* [Exercise goal]
According to the AGM notice below, why will all the Directors retire and seek re-election at the Annual General Meeting on 28 October 2010? Answer in one to three sentences.

----- Quoted passage

The first part of the AGM (resolutions 1 to 11 inclusive) will address ordinary business of the AGM. The second part of the AGM (resolutions 12 to 19 inclusive) will seek the necessary Shareholder approvals for:
All of the resolutions to be proposed at the AGM (including the proposals outlined above) are explained in further detail below.
The ordinary business of the AGM comprises resolutions 1 to 11 inclusive.
The Directors are required to lay the Directors' report, the audited annual accounts of the Company and the independent auditor's report before Shareholders at the Annual General Meeting. Accordingly, resolution 1 presents the accounts for the year ended 30 June 2010 and, although not a statutory requirement, proposes the accounts for adoption. A copy of the Annual Report accompanies this document.
Shareholder approval is required for the payment of a final dividend as recommended by the Board. Subject to shareholder approval this dividend will be paid on 3 December 2010 to Shareholders on the register of members of the Company at the close of business on 5 November 2010.
In May 2010 the Financial Reporting Council published a new edition of the Code which will apply to financial years beginning on or after 29 June 2010. Although provision B.7.1 of the Code applies to the first annual general meeting falling after the first accounting period to which the Code applies, the Board will nevertheless be adopting this provision immediately and the Directors will therefore all retire and seek re-election at the Annual General Meeting on 28 October 2010.
Biographies of the Directors are contained on page 29 of the Annual Report.
The Board believes that, following completion of the annual performance evaluation, the performance of the Directors continues to be effective and that they continue to demonstrate commitment to their roles. The Board therefore recommends the re-election of all Directors.
Under section 420 of the Companies Act 2006 the Directors must prepare an annual report detailing the remuneration of the Directors and the Company's remuneration policy. Section 439 requires that an ordinary resolution be put to Shareholders each year for their approval of that report. The vote is advisory, however, and the Directors' entitlement to remuneration is not conditional on the resolution being passed. The remuneration report is on pages 43 to 48 of the Annual Report.

----------
----- Stored data

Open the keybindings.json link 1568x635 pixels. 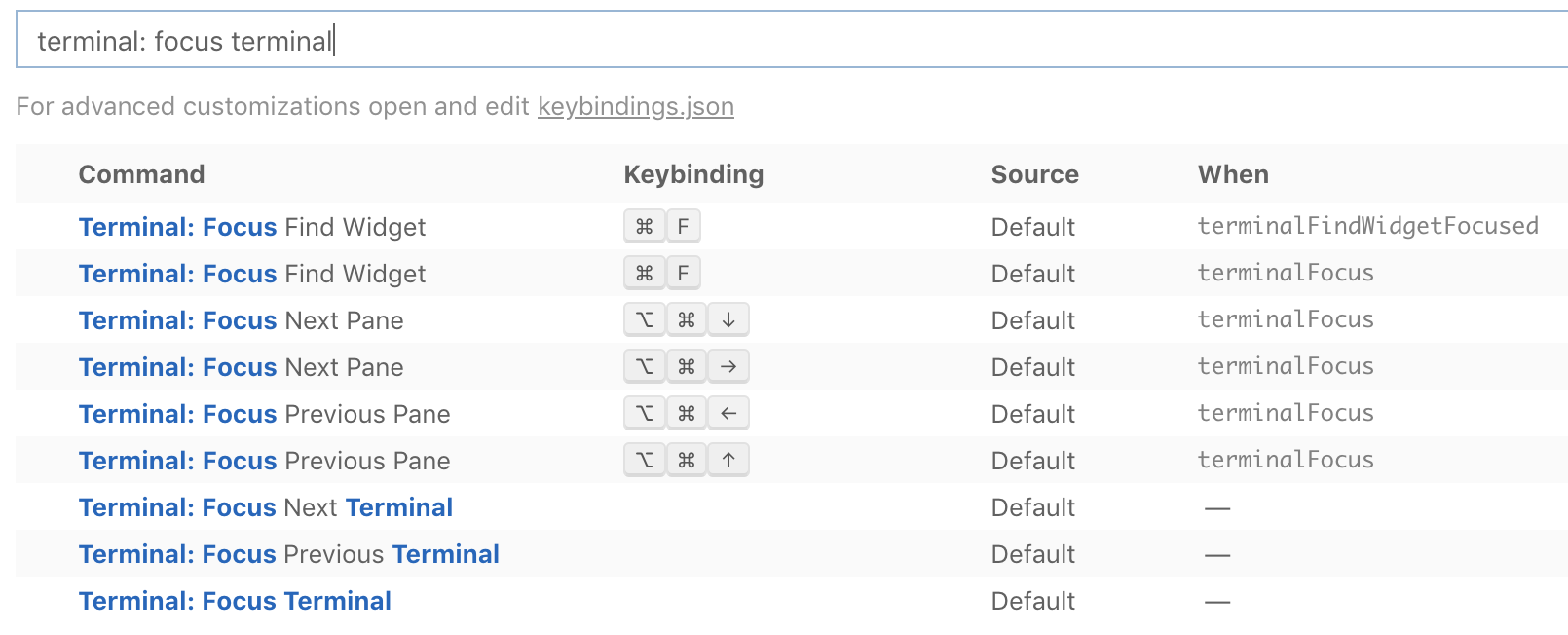[x=634, y=106]
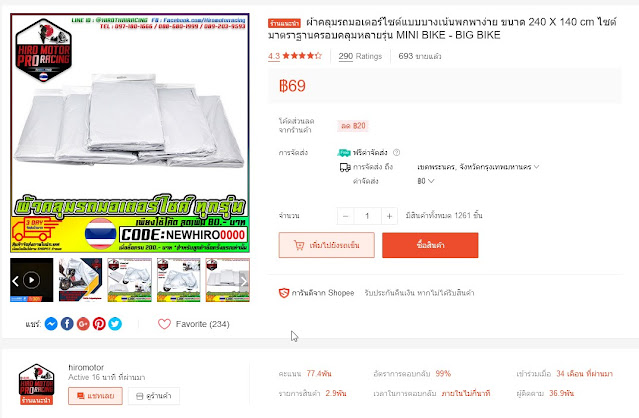
Task: View the hiromotor shop page
Action: point(154,396)
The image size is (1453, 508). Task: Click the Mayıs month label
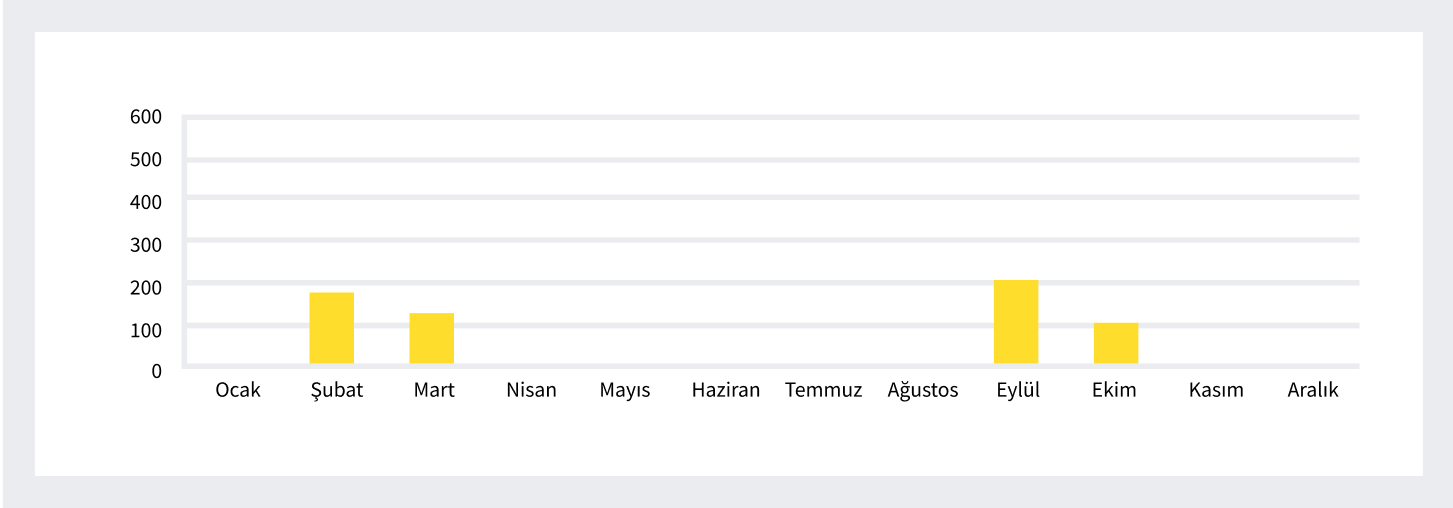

----------

* [Exercise answer]
The Board has chosen to adopt provision B.7.1 of the Financial Reporting Council's new edition of the Code immediately. Under the Code's own timing, that provision would only apply from the first annual general meeting after the first accounting period the Code covers, namely financial years beginning on or after 29 June 2010. Because of that early adoption, all the Directors will retire and seek re-election at the 28 October 2010 meeting.